車子開得很快。不是他開得快,是他沒有踩剎車。從家到周默承公司的路他開過無數遍,閉著眼睛都知道在哪個路口轉彎、在哪個路口等紅燈、在哪個路口要提前變道。
前臺的小姑娘認識他,看到他走過來,笑著站起來說“趙先生早,——”
話沒說完,趙珩已經從她面前走過去了。
周默承的辦公室在頂樓。
趙珩沒有敲門,直接推門進去了。
周默承坐在辦公桌後面,正在看檔案。他今天穿了一件深灰色的西裝外套,裡面是白色的襯衫,領口敞開,沒有系領帶。
他的頭髮比平時亂了一些,額前的碎髮垂下來,擋住了半邊額頭,看起來像是剛從某個地方趕過來的。

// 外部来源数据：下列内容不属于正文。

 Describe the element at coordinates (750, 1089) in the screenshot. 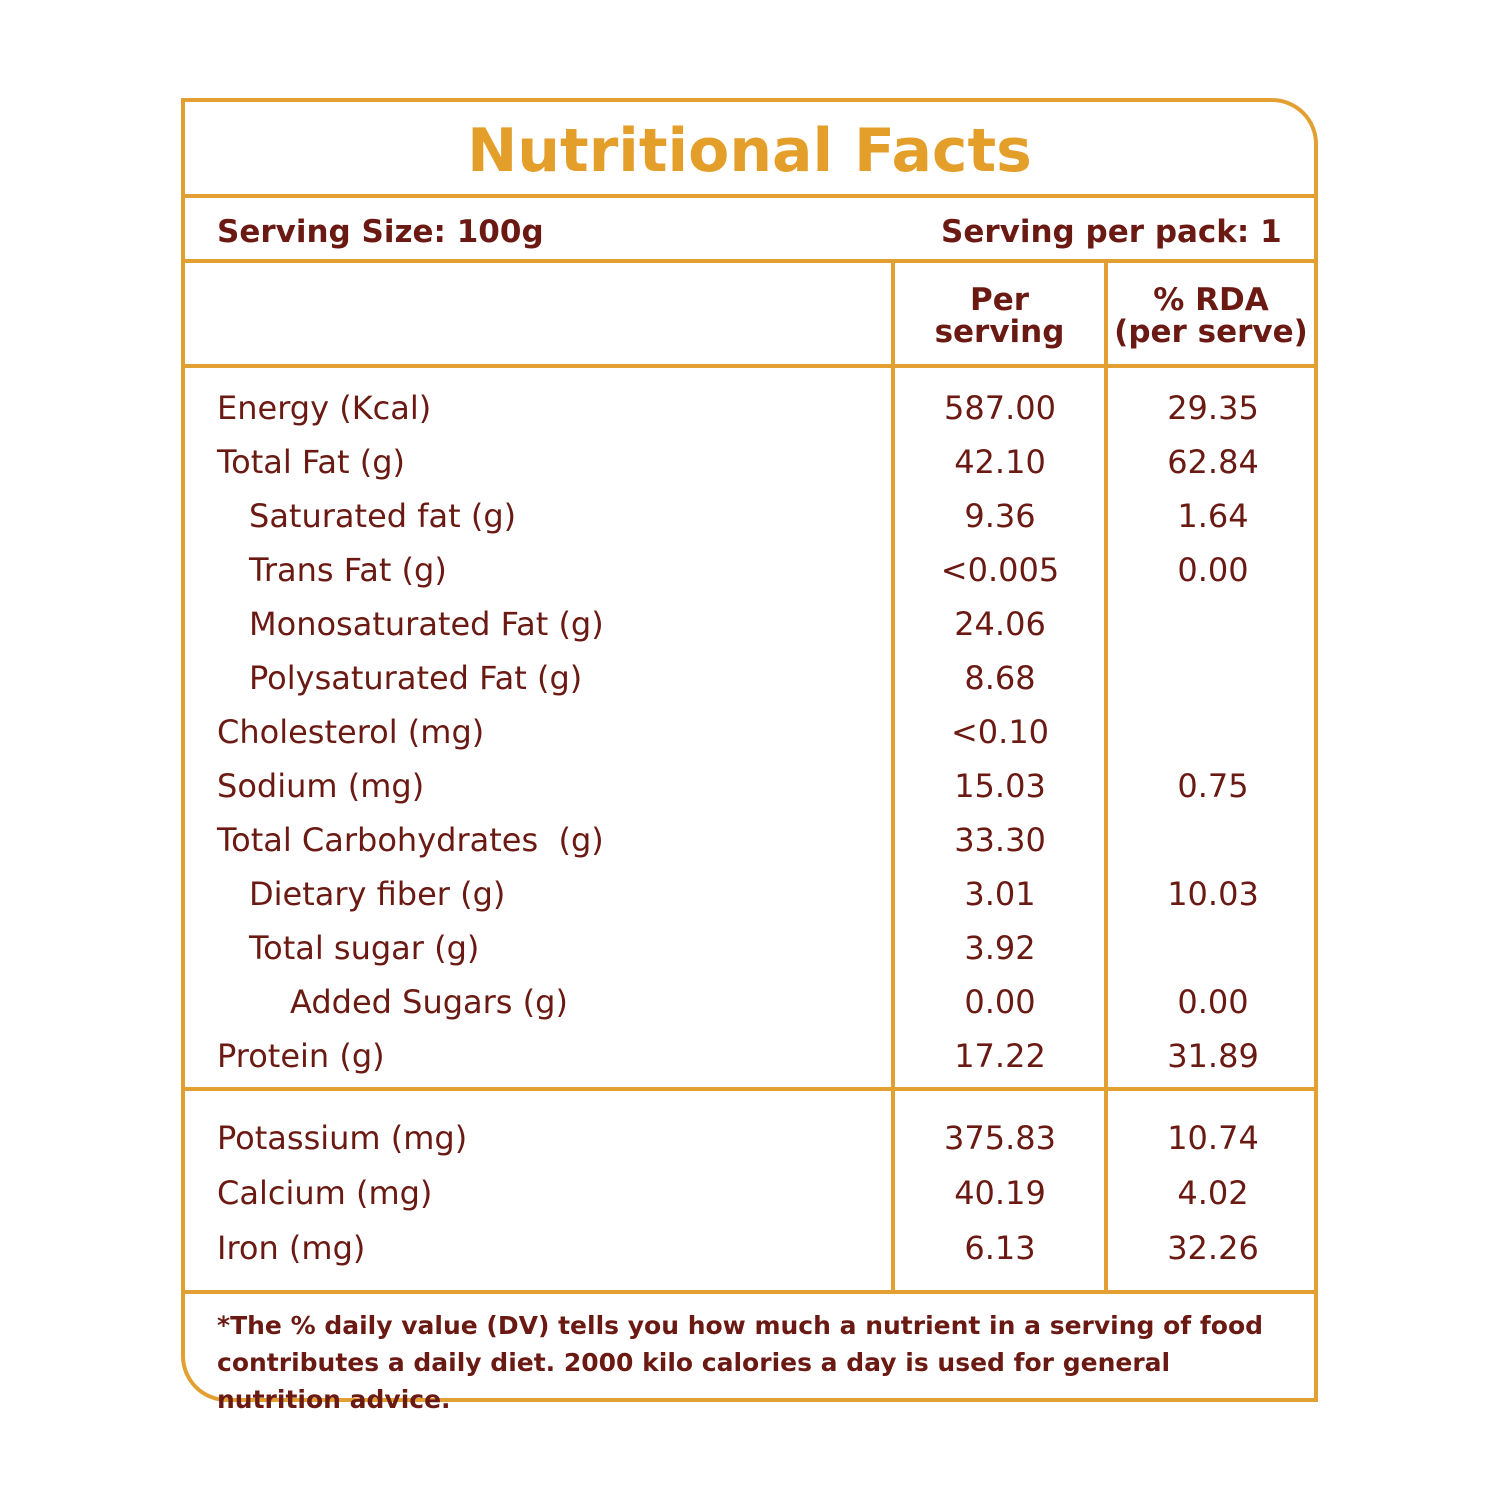

I see `divider-minerals` at that location.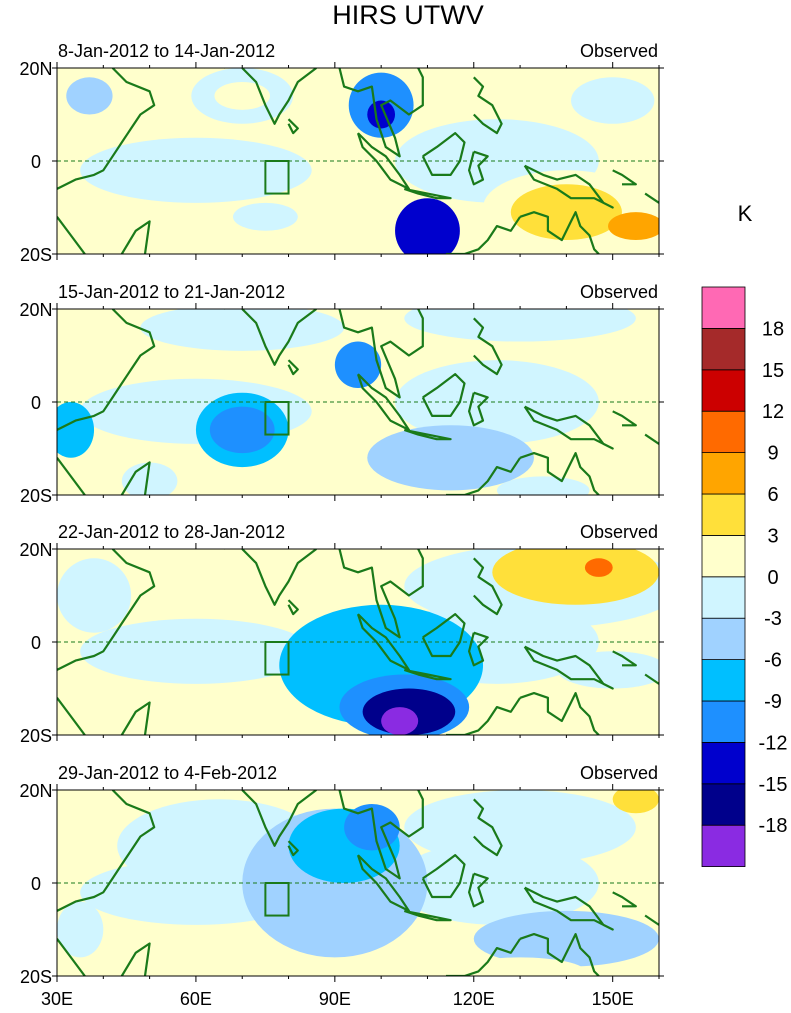 This screenshot has width=791, height=1013. What do you see at coordinates (773, 661) in the screenshot?
I see `colorbar-label: -6` at bounding box center [773, 661].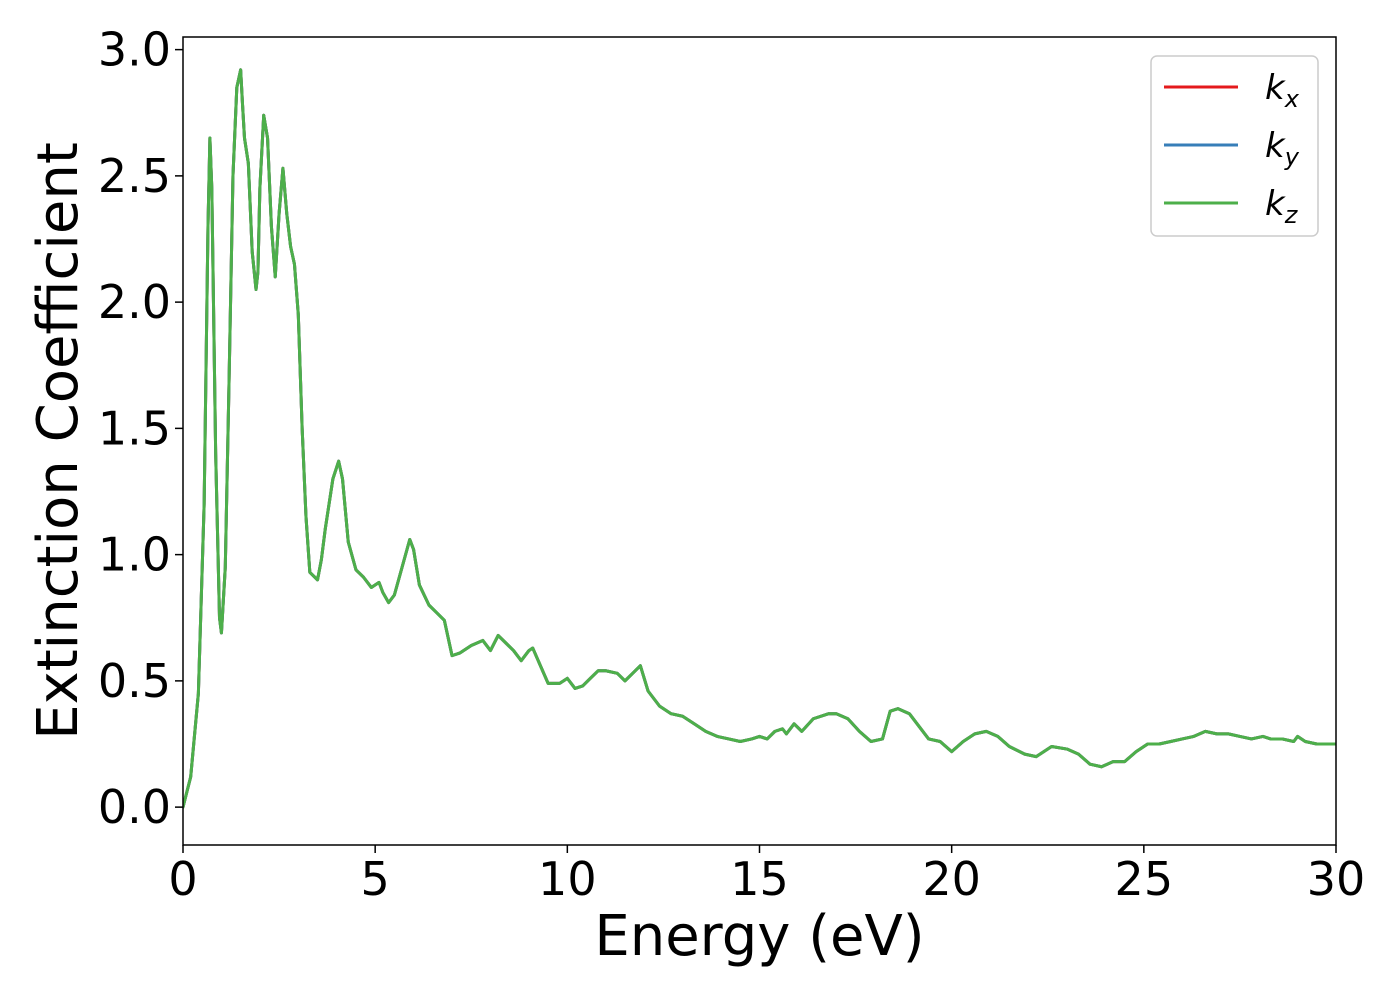 The height and width of the screenshot is (1004, 1400). Describe the element at coordinates (1144, 879) in the screenshot. I see `x-tick-label: 25` at that location.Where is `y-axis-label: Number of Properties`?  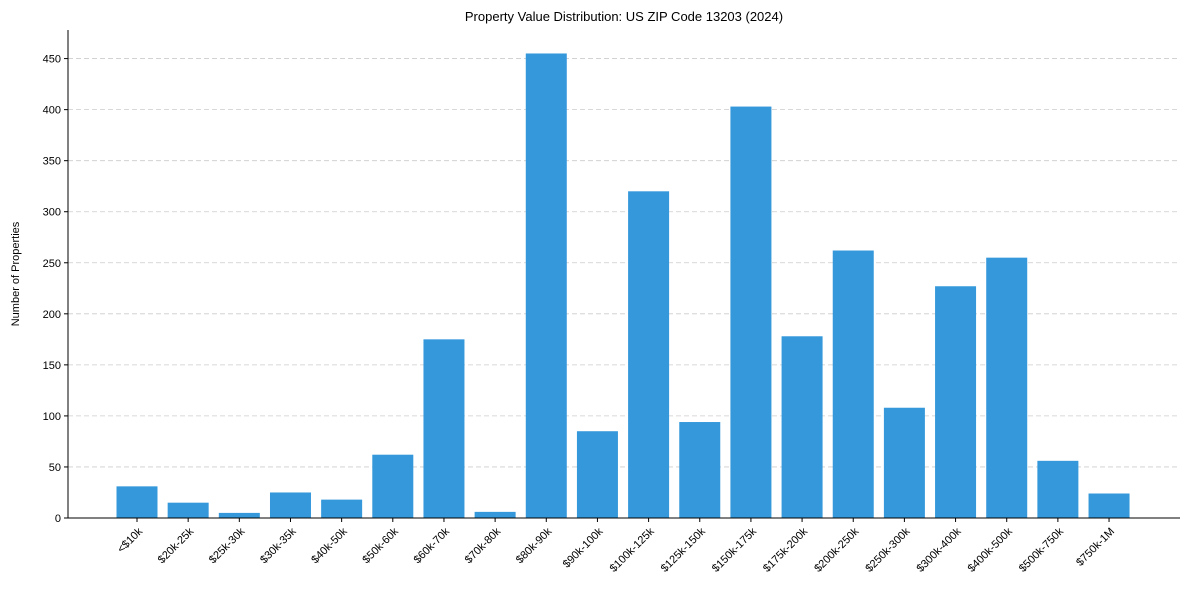 y-axis-label: Number of Properties is located at coordinates (16, 274).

他聽到門被推開的聲音,抬起頭,目光從檔案上移開,落在趙珩臉上。他的表情沒有任何變化,還是那種淡淡的、看不出什麼情緒的、天塌下來都不會皺一下眉的樣子。
趙珩走過去,繞過辦公桌,站在周默承面前。他的影子落在周默承身上,把周默承整個人罩在一片灰暗的、沒有溫度的陰影裡。
他的拳頭還攥著,指節泛白,青筋在手背上微微凸起,像一張被拉得太緊的、隨時可能崩斷的弓。
然後他一拳揮了過去。
拳頭砸在周默承的左顴骨上,發出一聲沉悶的、像什麼東西被擊碎了的聲響。那聲響不大,但在安靜的辦公室裡,每一個音節都像一顆被丟進湖裡的石子,濺起的水花打在他的心上。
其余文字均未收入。